● Arbeitsauftrag 1:
Prüfe für jede Aussage, ob sie mit dem Textauszug über den Film „Der Duft des Westens“ übereinstimmt. Antworte jeweils mit Ja oder Nein und zitiere die entscheidenden Worte wörtlich.
(a) Der Film entstand als Bachelorarbeit an der FH Hannover.
(b) Für den Film wurden fiktive Handlungsteile hinzugefügt.
(c) Die Textelemente im Film stammen aus Original-Druckerzeugnissen der damaligen Zeit.
● Arbeitsauftrag 2:
Beantworte anhand des Textauszugs über den Film „Der Duft des Westens“ kurz die folgenden Fragen:
(a) Wie viele Menschen verließen von 1949 bis 1989 die DDR und die sowjetische Besatzungszone?
(b) Mit wem hat Mark Huff den Film realisiert?
(c) Wie viele Stunden dauerte die Flucht?
● Arbeitsauftrag 3:
Schreibe den Textauszug über den Film „Der Duft des Westens“ im Anschluss an seinen letzten Satz weiter.

● Textauszug:
........
In den Jahren 1949 bis zur Wende 1989 verließen rund drei Millionen Menschen die DDR und die sowjetische Besatzungszone. Nicht alle davon legal: Mit der Errichtung der innerdeutschen Grenze im Jahr 1961 wurde auch die sogenannte Republikflucht unter Strafe gestellt. 1.135 Menschen starben durch „Grenzzwischenfälle“.

Der Animationsfilm Der Duft Des Westens, eine Bachelorarbeit an der FH Hannover, beschreibt die Geschichte einer dieser Fluchten. Es ist die von Reinhold Huff, Vater des Mediengestalters Mark Huff, der den Film gemeinsam mit seinem Studienkollegen Arne Breusing realisiert hat.

Nicht nur die Geschichte basiert auf wahren Begebenheiten. Auch die Textelemente stammen allesamt aus Original-Druckerzeugnissen der damaligen Zeit, aus Briefen, Zeitungen und Comics, die per Computer auf die zuvor gebastelten Figuren gelegt wurden. Eine „real existierende Papierwelt“ nennen die Macher ihre Technik. Sie gibt dem Duft des Westens eine detailverliebte Optik, die belegt, wie man Inhalt und Umsetzung sinnvoll verbinden kann. Wir sprachen mit Mark Huff über die Entstehung.

ZEIT ONLINE: Der Duft des Westens basiert auf der wahren Flucht Ihres Vaters aus der DDR – wie wichtig war es Ihnen, möglichst originalgetreu die Flucht zu schildern?

Mark Huff: Mein Studienkollege Arne Breusing und ich haben die geschriebene Geschichte von meinem Vater bekommen. Ich bin mit ihr groß geworden, er hat mir schon früh davon erzählt. Da es ein Kurzfilm ist, konnten wir nicht diese neun Stunden der Flucht in fünf Minuten quetschen und mussten manche Handlungsstränge weglassen und zusammenfügen. Wir erzählen das Wichtigste der Geschichte ohne etwas Fiktives hinzu zu schreiben oder die Geschichte zu verfälschen. Uns war wichtig, die Story richtig rüberzubringen. So ist es wirklich passiert.

ZEIT ONLINE: Und Ihr Vater konnte sich an alles genau erinnern?
........
Einträge eines Datensatzes
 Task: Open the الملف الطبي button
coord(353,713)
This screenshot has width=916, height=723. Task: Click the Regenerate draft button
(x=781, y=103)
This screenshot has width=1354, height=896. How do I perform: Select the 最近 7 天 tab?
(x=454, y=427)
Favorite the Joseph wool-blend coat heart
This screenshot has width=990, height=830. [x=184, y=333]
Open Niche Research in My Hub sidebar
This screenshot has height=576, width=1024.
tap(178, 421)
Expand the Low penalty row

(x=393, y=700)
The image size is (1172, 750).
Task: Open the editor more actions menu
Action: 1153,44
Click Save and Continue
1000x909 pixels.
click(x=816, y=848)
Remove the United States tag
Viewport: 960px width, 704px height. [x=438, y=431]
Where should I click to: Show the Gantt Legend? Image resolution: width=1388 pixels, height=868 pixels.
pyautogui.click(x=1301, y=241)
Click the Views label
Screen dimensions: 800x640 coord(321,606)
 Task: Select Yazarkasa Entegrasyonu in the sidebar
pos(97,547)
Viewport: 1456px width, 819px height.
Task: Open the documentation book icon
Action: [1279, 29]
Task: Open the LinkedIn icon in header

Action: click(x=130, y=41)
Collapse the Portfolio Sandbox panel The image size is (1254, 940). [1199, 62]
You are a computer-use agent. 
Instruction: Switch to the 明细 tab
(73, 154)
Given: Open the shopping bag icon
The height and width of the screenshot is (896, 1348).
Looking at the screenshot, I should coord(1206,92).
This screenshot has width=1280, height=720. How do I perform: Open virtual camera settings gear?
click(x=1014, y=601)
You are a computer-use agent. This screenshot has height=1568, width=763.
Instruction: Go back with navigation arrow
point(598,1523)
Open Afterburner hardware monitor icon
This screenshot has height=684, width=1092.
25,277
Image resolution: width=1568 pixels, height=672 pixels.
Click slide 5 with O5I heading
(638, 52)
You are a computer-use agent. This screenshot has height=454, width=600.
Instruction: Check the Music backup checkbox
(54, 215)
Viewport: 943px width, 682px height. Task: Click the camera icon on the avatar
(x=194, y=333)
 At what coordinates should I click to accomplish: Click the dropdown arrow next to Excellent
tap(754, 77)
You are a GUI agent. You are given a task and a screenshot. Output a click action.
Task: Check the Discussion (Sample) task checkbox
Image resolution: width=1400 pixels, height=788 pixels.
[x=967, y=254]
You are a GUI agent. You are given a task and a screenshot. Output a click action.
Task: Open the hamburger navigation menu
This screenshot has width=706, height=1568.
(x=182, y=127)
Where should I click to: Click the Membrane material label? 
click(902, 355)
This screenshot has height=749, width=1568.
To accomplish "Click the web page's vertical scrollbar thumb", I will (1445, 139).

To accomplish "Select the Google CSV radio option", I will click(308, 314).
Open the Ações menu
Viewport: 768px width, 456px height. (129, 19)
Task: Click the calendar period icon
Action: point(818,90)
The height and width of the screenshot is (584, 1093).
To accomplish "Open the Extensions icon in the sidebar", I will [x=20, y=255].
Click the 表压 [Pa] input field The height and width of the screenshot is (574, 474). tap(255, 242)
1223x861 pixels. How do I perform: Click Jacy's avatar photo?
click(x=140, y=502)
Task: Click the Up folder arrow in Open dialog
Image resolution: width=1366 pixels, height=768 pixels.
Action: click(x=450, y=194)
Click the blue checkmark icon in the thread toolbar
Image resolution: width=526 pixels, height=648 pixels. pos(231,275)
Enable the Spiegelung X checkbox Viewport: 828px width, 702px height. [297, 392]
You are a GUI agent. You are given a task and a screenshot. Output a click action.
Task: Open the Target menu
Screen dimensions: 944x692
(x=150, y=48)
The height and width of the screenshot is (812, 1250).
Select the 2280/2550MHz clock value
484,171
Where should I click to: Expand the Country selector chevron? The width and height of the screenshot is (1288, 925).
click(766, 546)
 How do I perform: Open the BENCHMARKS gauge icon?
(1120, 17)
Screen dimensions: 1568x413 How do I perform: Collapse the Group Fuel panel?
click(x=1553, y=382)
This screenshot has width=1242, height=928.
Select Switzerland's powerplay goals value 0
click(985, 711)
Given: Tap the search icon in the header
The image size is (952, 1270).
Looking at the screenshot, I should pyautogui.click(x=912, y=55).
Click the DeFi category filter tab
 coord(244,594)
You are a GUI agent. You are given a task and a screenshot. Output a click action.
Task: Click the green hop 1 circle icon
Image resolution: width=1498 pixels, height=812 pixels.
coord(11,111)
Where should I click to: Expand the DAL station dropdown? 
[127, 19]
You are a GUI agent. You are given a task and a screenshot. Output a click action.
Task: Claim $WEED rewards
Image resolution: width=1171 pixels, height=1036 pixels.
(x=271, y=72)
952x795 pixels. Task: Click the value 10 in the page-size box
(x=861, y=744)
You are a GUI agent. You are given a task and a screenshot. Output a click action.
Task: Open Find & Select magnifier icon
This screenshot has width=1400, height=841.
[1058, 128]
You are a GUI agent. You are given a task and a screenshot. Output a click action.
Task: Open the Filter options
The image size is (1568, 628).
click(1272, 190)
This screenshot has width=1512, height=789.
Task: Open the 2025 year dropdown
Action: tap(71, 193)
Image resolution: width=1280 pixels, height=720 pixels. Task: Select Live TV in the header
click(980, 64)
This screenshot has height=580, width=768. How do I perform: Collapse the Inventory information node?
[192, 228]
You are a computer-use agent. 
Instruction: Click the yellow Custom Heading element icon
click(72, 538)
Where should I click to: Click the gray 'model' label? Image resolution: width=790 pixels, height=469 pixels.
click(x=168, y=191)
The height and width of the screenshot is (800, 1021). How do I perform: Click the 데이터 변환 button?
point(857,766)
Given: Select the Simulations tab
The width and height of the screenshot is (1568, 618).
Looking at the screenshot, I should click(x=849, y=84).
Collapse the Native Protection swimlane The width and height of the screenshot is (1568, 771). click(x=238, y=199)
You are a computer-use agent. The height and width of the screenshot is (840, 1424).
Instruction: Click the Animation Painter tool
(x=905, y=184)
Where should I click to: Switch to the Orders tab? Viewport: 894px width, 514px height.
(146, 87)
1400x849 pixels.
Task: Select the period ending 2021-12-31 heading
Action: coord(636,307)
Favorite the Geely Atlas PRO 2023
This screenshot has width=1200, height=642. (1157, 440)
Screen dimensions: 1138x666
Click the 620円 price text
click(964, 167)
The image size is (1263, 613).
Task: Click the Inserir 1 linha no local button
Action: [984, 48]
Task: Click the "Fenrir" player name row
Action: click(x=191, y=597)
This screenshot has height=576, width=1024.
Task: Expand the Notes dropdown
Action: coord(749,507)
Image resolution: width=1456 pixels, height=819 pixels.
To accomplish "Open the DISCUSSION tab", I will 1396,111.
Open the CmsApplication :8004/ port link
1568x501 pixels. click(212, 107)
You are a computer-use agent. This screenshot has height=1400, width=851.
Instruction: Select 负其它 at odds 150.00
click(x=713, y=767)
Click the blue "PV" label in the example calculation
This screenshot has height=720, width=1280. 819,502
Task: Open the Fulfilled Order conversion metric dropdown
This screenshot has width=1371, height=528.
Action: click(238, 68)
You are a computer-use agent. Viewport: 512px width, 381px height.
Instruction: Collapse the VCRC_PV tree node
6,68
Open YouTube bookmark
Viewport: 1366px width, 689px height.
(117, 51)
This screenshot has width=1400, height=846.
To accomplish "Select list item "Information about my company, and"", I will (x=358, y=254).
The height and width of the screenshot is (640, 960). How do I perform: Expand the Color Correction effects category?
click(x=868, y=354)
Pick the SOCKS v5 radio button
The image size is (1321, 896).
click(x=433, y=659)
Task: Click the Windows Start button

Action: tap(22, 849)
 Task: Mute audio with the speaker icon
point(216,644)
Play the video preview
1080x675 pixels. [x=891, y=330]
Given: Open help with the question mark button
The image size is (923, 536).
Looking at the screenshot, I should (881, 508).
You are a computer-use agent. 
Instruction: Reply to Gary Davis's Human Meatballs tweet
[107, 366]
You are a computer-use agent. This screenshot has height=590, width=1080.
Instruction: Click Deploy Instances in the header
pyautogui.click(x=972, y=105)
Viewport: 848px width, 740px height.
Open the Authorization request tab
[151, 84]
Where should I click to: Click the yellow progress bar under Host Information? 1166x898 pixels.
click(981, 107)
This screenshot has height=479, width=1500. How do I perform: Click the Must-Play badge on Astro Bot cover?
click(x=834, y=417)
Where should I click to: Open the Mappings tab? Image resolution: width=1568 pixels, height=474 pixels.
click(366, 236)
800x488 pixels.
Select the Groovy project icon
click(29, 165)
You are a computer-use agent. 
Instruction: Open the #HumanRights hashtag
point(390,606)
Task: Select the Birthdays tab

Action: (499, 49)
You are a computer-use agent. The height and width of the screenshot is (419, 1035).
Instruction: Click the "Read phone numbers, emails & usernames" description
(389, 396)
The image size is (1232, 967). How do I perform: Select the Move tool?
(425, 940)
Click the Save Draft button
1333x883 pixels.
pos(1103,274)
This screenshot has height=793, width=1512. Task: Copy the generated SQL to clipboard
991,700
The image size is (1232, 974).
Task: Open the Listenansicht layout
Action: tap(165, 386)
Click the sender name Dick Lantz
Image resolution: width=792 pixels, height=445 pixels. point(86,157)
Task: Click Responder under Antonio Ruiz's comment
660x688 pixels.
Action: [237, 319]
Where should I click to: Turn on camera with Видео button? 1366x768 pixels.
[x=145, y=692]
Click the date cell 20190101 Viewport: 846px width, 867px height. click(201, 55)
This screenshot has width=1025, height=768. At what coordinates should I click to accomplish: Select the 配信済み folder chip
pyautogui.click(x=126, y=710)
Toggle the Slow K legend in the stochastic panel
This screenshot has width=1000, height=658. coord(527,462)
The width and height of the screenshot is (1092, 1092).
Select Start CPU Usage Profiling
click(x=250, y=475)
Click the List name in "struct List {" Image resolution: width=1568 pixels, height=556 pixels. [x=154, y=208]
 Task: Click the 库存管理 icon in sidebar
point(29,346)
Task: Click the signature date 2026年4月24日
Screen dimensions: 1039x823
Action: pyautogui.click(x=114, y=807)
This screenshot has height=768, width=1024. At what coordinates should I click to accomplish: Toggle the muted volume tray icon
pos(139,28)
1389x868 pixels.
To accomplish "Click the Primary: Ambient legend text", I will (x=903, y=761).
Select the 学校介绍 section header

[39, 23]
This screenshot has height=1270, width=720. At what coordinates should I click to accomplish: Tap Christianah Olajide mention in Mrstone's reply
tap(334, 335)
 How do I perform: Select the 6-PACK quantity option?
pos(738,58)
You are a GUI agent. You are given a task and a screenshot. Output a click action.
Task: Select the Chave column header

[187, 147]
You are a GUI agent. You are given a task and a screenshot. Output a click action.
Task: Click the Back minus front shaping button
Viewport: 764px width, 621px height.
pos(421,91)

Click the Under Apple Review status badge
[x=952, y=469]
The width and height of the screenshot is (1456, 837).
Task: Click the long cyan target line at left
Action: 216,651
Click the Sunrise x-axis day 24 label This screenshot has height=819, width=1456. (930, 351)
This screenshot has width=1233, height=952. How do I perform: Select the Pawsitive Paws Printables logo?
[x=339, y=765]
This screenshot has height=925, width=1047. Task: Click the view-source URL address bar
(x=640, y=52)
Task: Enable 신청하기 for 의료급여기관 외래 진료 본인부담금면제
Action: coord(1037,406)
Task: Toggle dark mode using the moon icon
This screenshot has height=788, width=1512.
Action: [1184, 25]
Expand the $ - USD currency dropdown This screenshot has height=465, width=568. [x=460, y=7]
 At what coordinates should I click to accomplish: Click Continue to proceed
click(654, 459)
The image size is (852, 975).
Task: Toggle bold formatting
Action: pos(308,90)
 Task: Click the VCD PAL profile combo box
........
● Endergebnis 1:
(a) Ja: „eine Bachelorarbeit an der FH Hannover“
(b) Nein: „ohne etwas Fiktives hinzu zu schreiben oder die Geschichte zu verfälschen“
(c) Ja: „stammen allesamt aus Original-Druckerzeugnissen der damaligen Zeit“

● Endergebnis 2:
(a) Rund drei Millionen Menschen.
(b) Mit seinem Studienkollegen Arne Breusing.
(c) Neun Stunden.

● Endergebnis 3:
Huff: Er hat einige Jahre gebraucht, um alles so detailliert aufzuschreiben. Das hat auch etwas damit zu tun, dass er die Zeit brauchte, es für sich zu verarbeiten. In den ersten Jahren träumte er sehr oft davon. So ein prägendes, einschneidendes und gefährliches Erlebnis vergisst man nie richtig, denke ich.

ZEIT ONLINE: Sie verwenden für Hintergründe und Figuren Textelemente aus Papier. Wie kamen Sie auf diese Idee?

Beim Texturing wurden Original-Druckerzeugnisse auf die Figuren gelegt (©: Ruff-Huff Productions)

Huff: Vor einem Jahr habe ich in Bremen einen kleinen Laden entdeckt, der ausschließlich Dinge aus Papier verkauft. Ich erstand einen kanadischen Jäger und konnte mir genau vorstellen, wie dieses Modell in 3D funktionieren würde. Von da an wollte ich einen Film im Papierlook machen. Außerdem schufen wir durch die verschiedenen Bedruckungen der Modelle eine Metaebene. Die Oberfläche meines Vaters besteht etwa aus Comics, Musikalben und Filmen die ihn geprägt haben. Die Stasizelle ist mit Verhörprotokollen bedruckt, der VW-Käfer mit Zeitschriften von 1973.

ZEIT ONLINE: Wie sind Sie an das Originalmaterial gekommen?

Huff: Der größte Teil kam von meinem Vater: Fotos, seine alten „Mosaik“-Comics, Kinoprogramme und Briefe der Staatssicherheit an meinen Opa. Wir haben uns auch Bücher aus der Bibliothek besorgt, eine alte DDR Zeitung bei eBay ersteigert und in Internetforen gesucht.

ZEIT ONLINE: Wo lagen die größten Schwierigkeiten bei der Produktion?

Huff: Darin, unseren Bachelorfilm in dem vorgegebenem halben Jahr pünktlich fertigzustellen. Ein stereoskopischer 3D-Film bedeutet sehr viel Arbeit, vor allem wenn man nur zu zweit ist und alles zu Hause macht. Arne und ich mussten uns während der Produktion neue Programme und Tools beibringen und darauf achten, dass der Film von Zuschauern, die die Geschichte gar nicht kennen, verstanden wird.

ZEIT ONLINE: Sehen Sie das Ergebnis eher als Kunstprojekt oder als persönlichen Dokumentarfilm?

Huff: Sowohl als auch. Das Projekt war Arnes und mein Abschluss in einem Designstudiengang. Natürlich wollten wir einen kunstvollen und ästhetischen Look kreieren. Gleichzeitig haben wir den Film allerdings auch gemacht, um eine Geschichte zu erzählen, die erzählt und gehört werden sollte. Es ist noch gar nicht so lange her, dass mitten durch unser Land eine todbringende Grenze verlief, an der Menschen erschossen wurden, die einfach nur in Freiheit leben wollten. Mein Vater hat manchmal noch mit seiner Zeit in der DDR und seiner Flucht zu kämpfen. Ich hoffe, er kann jetzt ein Stück mehr damit abschließen.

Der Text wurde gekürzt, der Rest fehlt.